Lake Malawi occupies one-fifth of the country’s total area. It is the third-largest lake in Africa. Its approximate dimensions are 590 km north to south and 85 km broad at its widest point. The Lake drains an area larger than Malawi itself yet, surprisingly, only one river, the Shire (pronounced “shiray” – the old spelling) flows from it. Eventually, the water spills into the Indian Ocean via the River Zambezi. The surface of the Lake is 470m above sea level. In the north it is quite extraordinarily deep: 700m, plunging well below sea level. This reflects the enormity of the natural faulting of the Great Rift Valley which is the origin of the Lake itself.
For much of the year the Lake is placid, a gentle giant, but, especially when strong winds blow north or south, it can become an angry monster. Because of its potentially rich harvest of fish, the Lake plays an important part in the country’s economy. Fishing villages are scattered along the length of the lakeshore and the traditional industry and practices are an attraction to visitors.
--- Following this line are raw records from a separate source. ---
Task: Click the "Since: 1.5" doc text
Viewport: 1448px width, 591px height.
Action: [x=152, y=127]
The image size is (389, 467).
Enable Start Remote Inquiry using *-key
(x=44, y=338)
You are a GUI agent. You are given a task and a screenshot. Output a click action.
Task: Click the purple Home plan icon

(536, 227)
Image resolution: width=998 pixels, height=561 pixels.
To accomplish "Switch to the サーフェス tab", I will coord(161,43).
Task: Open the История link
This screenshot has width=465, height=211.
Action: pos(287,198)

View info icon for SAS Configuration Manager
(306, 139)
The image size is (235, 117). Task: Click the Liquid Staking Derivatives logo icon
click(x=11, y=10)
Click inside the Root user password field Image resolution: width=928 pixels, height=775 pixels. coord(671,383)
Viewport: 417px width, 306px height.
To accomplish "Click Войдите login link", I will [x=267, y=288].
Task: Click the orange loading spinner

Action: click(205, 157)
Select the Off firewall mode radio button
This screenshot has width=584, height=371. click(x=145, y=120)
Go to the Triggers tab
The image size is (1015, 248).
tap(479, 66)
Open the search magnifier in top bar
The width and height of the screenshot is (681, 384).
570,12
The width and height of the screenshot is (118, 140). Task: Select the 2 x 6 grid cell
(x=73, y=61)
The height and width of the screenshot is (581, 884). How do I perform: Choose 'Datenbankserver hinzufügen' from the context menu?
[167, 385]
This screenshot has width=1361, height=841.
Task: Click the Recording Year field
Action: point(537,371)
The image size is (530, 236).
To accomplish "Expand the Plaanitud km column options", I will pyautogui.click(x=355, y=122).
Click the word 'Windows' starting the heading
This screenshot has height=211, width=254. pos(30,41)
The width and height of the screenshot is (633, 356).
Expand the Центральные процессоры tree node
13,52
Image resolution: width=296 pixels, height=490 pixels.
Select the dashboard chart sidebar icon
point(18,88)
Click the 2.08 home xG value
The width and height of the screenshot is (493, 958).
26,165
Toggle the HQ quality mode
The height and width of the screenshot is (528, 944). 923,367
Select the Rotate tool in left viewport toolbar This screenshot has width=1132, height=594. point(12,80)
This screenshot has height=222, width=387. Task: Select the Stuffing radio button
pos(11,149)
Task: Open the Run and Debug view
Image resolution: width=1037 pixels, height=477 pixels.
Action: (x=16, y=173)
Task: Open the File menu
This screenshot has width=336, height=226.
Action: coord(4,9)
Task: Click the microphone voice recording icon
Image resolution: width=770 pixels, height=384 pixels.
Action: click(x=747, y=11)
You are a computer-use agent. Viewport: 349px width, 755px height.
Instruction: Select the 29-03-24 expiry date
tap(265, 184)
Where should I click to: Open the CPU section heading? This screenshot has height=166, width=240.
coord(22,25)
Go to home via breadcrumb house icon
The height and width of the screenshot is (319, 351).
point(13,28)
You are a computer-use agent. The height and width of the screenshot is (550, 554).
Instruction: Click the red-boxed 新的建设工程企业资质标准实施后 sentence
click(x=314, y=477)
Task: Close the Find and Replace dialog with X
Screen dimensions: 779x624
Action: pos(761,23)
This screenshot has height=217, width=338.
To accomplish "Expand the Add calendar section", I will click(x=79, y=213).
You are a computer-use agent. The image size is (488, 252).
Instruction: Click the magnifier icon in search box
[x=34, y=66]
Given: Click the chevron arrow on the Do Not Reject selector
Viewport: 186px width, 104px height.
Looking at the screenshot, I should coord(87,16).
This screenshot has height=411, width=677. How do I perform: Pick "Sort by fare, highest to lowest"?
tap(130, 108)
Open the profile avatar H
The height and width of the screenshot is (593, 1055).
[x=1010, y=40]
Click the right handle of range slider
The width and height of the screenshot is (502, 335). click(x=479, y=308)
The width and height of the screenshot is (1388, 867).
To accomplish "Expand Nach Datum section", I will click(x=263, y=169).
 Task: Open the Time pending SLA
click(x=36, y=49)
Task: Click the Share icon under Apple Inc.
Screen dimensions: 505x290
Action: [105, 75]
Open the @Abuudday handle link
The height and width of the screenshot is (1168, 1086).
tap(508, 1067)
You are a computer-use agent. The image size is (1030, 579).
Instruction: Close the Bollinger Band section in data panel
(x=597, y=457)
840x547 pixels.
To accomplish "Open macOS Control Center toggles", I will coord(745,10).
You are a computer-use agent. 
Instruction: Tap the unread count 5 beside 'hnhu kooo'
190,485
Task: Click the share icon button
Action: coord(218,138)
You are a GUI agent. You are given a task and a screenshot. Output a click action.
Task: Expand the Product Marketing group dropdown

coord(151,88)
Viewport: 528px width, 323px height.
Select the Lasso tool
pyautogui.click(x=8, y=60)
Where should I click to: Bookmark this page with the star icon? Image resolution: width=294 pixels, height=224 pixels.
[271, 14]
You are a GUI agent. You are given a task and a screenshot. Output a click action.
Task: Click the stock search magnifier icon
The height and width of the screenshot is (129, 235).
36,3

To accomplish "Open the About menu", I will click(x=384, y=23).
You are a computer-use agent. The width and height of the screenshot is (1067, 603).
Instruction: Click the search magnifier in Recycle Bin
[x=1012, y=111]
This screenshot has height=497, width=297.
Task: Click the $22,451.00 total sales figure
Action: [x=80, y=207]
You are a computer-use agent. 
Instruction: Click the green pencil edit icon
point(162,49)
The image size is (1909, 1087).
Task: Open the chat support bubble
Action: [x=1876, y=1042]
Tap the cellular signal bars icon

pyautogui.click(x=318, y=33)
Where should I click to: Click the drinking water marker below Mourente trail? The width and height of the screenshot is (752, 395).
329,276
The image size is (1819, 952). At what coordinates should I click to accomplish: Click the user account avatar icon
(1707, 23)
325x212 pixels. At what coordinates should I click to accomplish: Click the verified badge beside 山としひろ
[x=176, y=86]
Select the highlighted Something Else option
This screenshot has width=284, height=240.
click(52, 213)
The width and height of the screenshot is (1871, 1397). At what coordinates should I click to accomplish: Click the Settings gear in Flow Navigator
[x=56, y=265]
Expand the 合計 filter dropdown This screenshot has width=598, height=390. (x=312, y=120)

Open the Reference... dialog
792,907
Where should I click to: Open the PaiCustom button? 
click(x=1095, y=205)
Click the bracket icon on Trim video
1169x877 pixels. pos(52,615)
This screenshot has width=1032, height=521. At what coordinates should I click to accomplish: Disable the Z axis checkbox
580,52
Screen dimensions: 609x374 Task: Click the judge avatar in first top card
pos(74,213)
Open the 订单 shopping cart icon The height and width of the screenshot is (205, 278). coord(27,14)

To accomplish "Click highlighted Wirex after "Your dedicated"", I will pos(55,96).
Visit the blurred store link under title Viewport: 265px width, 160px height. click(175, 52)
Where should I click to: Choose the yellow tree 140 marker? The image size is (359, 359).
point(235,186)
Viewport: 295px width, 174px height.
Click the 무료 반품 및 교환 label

All ATC trips that go to Malawi spend 4 nights on the banks of Lake Malawi, tents can be put upright on the beachfront within a few metres from the gentle lapping waves. Malawi, known as the Warm Heart of Africa, and aptly named so, is a generous and friendly country and one of the best opportunities for clients to truly immerse themselves into the African warmth and way of life. Days can be spent exploring the village, drumming on the beach, swimming, snorkelling, fishing, horse riding, or just sitting back and enjoying the slow pace of Africa. Malawi is also hosting to some of the greatest wood carvings found on our travellers; excellent craftsmanship and quality make it a souvenirs shoppers dream!! Those looking for something more active to do, they can join a local guide and hike up to the Livingstonia mission, a good 6-10 hours round trip which gets the muscles working and allows for great views on the route and from the mission.